» WRITTEN TASK
Render every line of the entries, from the line containing "Open the Surface" down to the line containing "(x=173, y=651)", both ends included, as a JSON list of strings with one string per line. Omit blank lines.

(Extracted records)
────────────────────
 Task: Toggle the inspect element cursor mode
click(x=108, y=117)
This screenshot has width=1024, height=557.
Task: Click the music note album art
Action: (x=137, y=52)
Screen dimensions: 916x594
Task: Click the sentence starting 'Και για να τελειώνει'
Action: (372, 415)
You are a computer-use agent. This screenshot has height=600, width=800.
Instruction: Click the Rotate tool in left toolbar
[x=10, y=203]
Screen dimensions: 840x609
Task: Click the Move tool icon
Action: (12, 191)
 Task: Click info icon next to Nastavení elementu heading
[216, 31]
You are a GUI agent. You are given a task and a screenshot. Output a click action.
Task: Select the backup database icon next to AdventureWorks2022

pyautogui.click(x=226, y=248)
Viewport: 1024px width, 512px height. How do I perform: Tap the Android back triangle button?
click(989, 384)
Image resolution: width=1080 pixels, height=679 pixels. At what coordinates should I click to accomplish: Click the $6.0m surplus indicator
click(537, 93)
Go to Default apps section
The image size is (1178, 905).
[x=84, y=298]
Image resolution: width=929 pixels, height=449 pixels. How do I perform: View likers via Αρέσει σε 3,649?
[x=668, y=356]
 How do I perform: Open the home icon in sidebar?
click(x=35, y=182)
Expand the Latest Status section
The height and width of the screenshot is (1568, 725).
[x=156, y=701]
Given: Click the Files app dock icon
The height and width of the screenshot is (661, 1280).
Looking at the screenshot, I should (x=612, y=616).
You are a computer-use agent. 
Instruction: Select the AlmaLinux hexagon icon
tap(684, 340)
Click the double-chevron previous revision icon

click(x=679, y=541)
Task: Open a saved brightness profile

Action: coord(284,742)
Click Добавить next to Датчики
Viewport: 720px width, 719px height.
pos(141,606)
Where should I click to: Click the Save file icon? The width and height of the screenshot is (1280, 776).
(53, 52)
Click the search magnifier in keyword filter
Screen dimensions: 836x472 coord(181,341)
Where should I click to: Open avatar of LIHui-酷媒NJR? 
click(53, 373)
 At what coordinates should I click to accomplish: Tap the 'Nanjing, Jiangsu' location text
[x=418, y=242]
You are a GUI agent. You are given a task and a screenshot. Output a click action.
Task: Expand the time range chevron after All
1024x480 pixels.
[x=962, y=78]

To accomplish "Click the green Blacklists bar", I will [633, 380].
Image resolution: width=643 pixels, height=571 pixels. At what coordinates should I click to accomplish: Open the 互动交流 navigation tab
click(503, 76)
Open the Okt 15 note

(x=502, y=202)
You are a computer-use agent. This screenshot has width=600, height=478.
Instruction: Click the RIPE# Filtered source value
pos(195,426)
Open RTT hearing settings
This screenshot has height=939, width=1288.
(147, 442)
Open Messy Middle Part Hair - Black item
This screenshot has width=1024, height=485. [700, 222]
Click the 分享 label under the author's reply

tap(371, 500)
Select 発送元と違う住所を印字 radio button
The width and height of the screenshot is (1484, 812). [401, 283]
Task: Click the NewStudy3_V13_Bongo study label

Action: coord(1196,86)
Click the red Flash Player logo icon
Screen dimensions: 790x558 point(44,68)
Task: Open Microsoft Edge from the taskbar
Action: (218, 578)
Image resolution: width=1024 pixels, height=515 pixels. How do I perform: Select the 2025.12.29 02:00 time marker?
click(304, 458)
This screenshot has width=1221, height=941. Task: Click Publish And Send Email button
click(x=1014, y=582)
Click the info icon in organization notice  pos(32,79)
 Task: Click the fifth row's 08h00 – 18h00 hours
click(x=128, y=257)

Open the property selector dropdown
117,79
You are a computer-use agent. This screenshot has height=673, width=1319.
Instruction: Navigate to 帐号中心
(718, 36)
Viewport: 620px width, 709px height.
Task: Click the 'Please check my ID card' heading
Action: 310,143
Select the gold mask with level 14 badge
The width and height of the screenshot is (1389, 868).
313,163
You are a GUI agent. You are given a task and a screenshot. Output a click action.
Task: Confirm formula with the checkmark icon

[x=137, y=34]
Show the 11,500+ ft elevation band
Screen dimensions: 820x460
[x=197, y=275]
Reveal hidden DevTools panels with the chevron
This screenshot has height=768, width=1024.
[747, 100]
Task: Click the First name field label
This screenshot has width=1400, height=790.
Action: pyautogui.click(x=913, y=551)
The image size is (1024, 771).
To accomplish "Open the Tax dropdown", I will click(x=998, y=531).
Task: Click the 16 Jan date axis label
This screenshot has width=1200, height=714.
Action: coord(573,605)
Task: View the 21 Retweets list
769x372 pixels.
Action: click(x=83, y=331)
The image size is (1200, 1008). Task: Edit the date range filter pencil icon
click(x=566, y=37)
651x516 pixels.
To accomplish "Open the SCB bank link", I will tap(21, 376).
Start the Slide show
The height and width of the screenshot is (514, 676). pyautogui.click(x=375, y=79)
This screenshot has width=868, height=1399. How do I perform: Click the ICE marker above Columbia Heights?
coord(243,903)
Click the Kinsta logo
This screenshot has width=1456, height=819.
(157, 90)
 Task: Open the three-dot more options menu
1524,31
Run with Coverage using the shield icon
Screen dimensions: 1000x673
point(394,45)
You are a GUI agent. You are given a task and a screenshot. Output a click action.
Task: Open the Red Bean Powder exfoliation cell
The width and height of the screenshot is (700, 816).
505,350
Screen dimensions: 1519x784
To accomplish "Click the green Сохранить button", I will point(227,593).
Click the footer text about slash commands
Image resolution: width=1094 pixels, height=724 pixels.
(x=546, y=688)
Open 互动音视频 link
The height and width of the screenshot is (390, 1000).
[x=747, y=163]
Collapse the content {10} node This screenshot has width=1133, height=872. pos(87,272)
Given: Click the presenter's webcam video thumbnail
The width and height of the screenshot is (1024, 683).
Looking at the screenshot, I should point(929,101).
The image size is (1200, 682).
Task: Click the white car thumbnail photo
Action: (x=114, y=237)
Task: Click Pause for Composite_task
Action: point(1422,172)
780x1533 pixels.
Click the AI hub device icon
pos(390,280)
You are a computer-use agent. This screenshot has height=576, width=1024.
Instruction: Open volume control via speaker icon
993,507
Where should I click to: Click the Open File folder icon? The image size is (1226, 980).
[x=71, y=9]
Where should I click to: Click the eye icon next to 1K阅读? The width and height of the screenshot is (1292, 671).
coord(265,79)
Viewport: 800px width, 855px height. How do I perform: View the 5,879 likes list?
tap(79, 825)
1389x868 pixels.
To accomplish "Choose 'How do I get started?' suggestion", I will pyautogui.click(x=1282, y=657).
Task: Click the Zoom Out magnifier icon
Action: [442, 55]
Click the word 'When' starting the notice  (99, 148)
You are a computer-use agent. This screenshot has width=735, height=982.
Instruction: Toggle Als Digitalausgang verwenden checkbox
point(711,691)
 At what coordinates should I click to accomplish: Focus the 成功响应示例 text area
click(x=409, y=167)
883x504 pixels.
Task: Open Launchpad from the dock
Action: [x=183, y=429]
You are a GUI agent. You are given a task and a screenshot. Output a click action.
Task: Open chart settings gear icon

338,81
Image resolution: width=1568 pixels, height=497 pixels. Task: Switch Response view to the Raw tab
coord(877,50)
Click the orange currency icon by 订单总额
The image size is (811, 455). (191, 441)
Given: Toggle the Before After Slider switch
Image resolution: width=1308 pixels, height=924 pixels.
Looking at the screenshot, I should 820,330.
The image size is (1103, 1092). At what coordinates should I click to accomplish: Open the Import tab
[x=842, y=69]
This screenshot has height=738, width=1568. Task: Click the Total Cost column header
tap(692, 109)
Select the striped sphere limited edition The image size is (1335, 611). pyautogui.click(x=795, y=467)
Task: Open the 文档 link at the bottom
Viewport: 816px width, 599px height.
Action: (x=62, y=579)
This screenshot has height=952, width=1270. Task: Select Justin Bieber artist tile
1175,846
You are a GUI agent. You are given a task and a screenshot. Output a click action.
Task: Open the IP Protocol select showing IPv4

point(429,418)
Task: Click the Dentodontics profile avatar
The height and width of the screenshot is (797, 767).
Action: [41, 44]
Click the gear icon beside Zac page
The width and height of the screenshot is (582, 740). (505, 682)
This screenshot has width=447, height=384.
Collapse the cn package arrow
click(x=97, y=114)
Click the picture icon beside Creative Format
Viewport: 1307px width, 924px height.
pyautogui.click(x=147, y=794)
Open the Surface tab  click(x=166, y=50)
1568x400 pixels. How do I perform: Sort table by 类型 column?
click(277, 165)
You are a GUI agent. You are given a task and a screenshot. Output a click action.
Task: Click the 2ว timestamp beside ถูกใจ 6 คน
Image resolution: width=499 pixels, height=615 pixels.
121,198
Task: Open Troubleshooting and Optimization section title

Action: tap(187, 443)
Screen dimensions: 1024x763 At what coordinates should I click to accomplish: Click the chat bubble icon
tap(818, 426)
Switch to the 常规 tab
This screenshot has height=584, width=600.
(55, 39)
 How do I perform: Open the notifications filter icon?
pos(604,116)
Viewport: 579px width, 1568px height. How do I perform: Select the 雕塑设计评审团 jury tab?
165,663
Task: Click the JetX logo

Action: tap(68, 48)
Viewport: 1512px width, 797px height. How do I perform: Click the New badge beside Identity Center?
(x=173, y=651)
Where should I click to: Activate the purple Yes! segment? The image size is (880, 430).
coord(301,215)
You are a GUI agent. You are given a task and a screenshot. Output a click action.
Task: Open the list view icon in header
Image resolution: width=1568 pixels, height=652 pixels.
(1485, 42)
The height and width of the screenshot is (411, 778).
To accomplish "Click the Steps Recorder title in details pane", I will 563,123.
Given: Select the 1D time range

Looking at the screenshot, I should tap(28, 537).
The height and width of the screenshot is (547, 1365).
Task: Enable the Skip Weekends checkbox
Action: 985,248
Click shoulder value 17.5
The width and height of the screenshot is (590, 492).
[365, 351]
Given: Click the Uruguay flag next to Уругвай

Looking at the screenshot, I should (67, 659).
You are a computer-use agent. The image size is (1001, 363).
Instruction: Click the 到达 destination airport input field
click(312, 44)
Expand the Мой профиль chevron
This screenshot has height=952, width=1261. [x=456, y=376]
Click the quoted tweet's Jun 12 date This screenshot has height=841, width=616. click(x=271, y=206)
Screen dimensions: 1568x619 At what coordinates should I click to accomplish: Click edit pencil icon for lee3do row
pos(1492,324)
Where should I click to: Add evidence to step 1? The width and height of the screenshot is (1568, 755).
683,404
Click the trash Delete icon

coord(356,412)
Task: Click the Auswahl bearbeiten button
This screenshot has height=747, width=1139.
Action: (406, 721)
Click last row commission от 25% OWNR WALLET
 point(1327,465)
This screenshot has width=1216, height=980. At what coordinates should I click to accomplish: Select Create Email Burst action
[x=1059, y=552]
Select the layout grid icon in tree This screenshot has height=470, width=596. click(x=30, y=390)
────────────────────
» EXERCISE OUTPUT
[
  "Open the Surface tab  click(x=166, y=50)",
  "1568x400 pixels. How do I perform: Sort table by 类型 column?",
  "click(277, 165)",
  "You are a GUI agent. You are given a task and a screenshot. Output a click action.",
  "Task: Click the 2ว timestamp beside ถูกใจ 6 คน",
  "Image resolution: width=499 pixels, height=615 pixels.",
  "121,198",
  "Task: Open Troubleshooting and Optimization section title",
  "Action: tap(187, 443)",
  "Screen dimensions: 1024x763 At what coordinates should I click to accomplish: Click the chat bubble icon",
  "tap(818, 426)",
  "Switch to the 常规 tab",
  "This screenshot has height=584, width=600.",
  "(55, 39)",
  " How do I perform: Open the notifications filter icon?",
  "pos(604,116)",
  "Viewport: 579px width, 1568px height. How do I perform: Select the 雕塑设计评审团 jury tab?",
  "165,663",
  "Task: Click the JetX logo",
  "Action: tap(68, 48)",
  "Viewport: 1512px width, 797px height. How do I perform: Click the New badge beside Identity Center?",
  "(x=173, y=651)"
]